- **Directions**:
Leaving out the pictures, please reproduce exactly and only the lines from the one that contains "This screenshot has width=1435, height=706." through the last line below.

- **Records for processing**:

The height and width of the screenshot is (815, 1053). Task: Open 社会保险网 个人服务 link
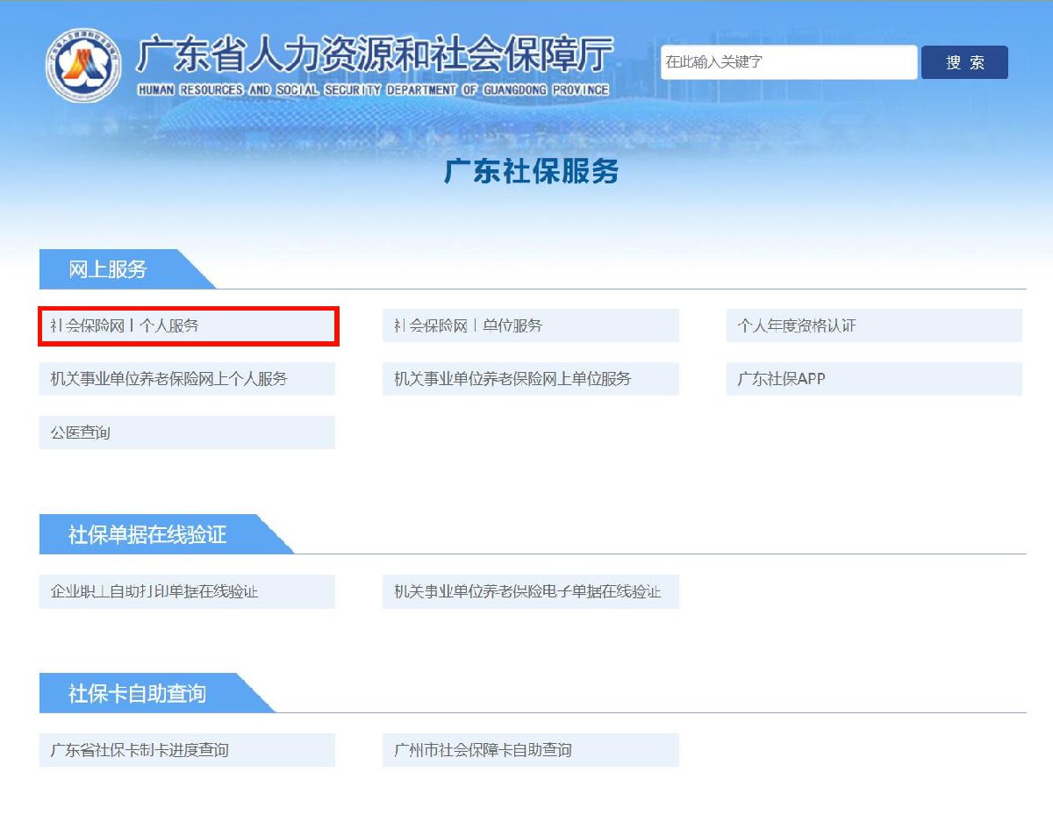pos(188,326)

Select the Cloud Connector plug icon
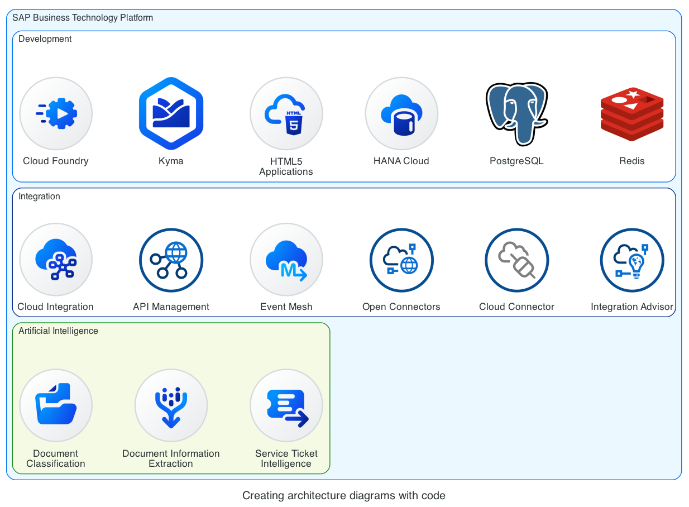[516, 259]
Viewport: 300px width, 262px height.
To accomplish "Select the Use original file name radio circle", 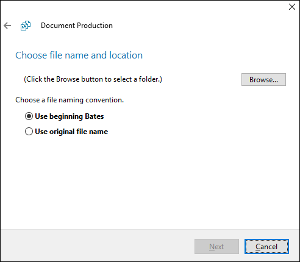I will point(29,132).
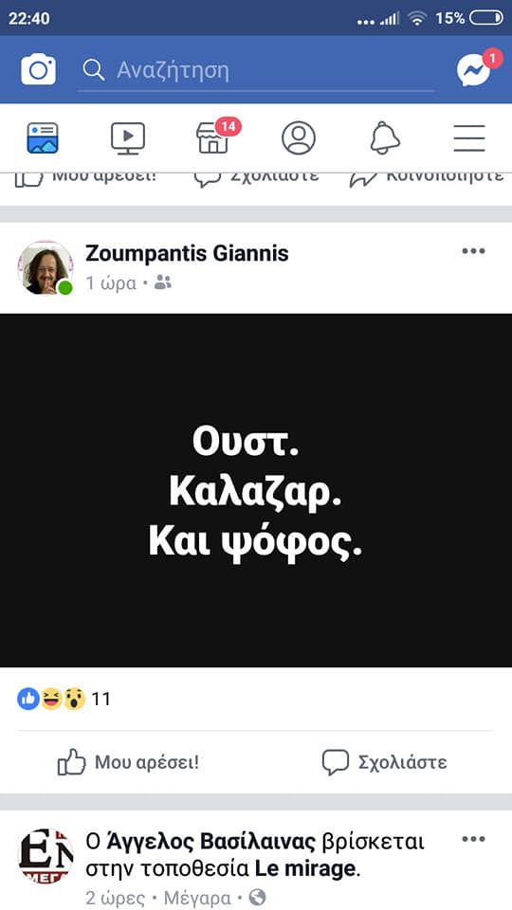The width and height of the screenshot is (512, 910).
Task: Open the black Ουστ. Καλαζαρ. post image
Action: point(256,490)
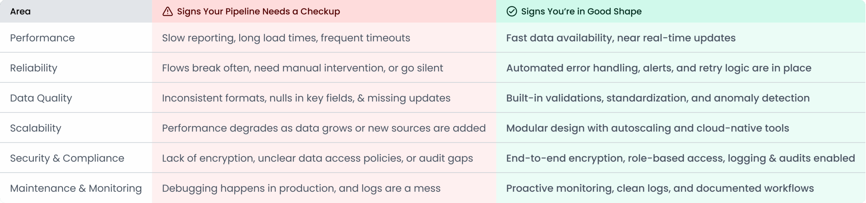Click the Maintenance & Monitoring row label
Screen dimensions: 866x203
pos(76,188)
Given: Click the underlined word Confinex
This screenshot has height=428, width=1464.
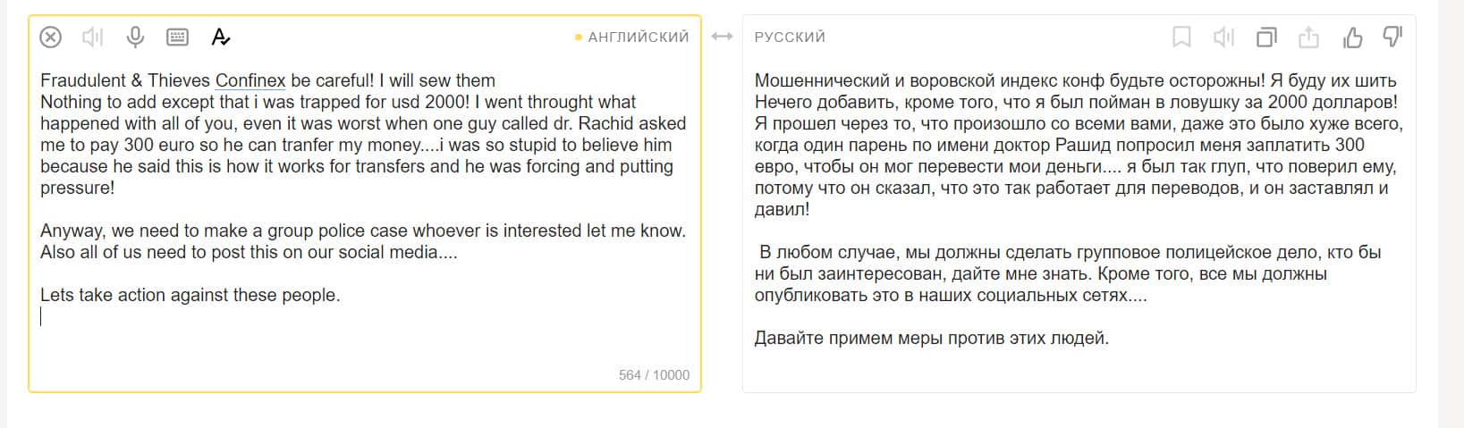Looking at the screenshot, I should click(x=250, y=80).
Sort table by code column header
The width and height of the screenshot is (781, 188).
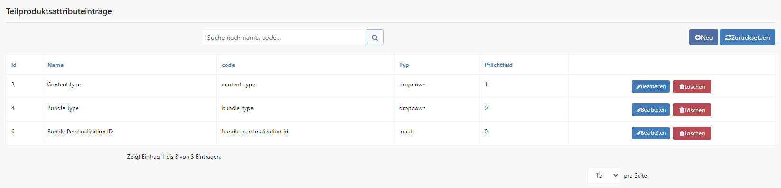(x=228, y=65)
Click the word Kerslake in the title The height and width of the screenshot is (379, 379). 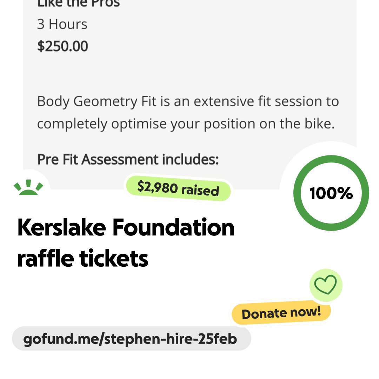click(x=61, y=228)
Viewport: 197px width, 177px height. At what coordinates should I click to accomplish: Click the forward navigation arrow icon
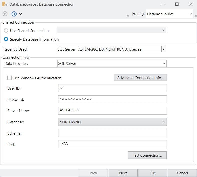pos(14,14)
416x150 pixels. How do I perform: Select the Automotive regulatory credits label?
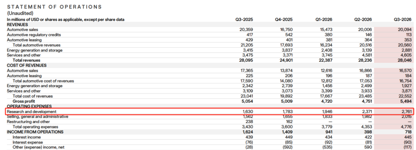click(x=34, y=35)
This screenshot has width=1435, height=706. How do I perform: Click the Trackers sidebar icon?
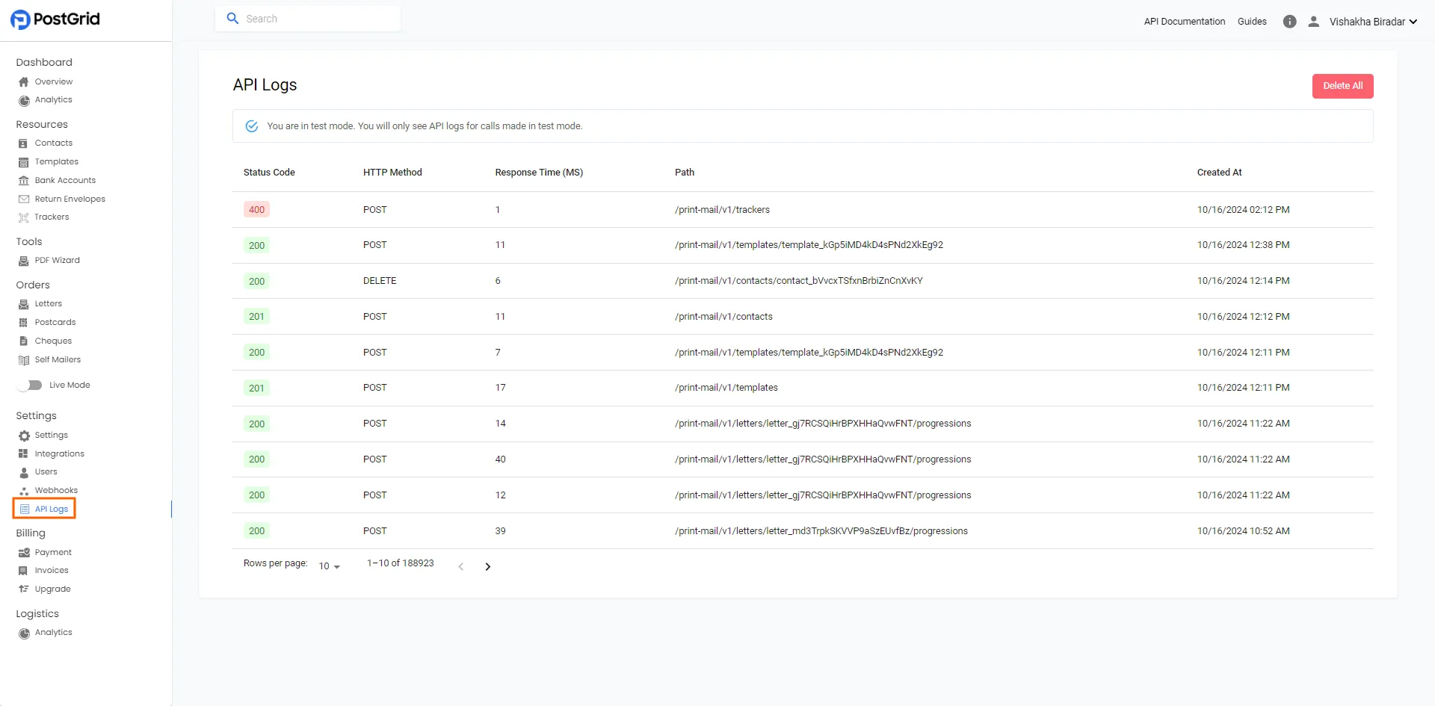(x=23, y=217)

- **Task output**:
This screenshot has width=1435, height=706. How do I perform: Click the Trackers sidebar icon?
(x=23, y=217)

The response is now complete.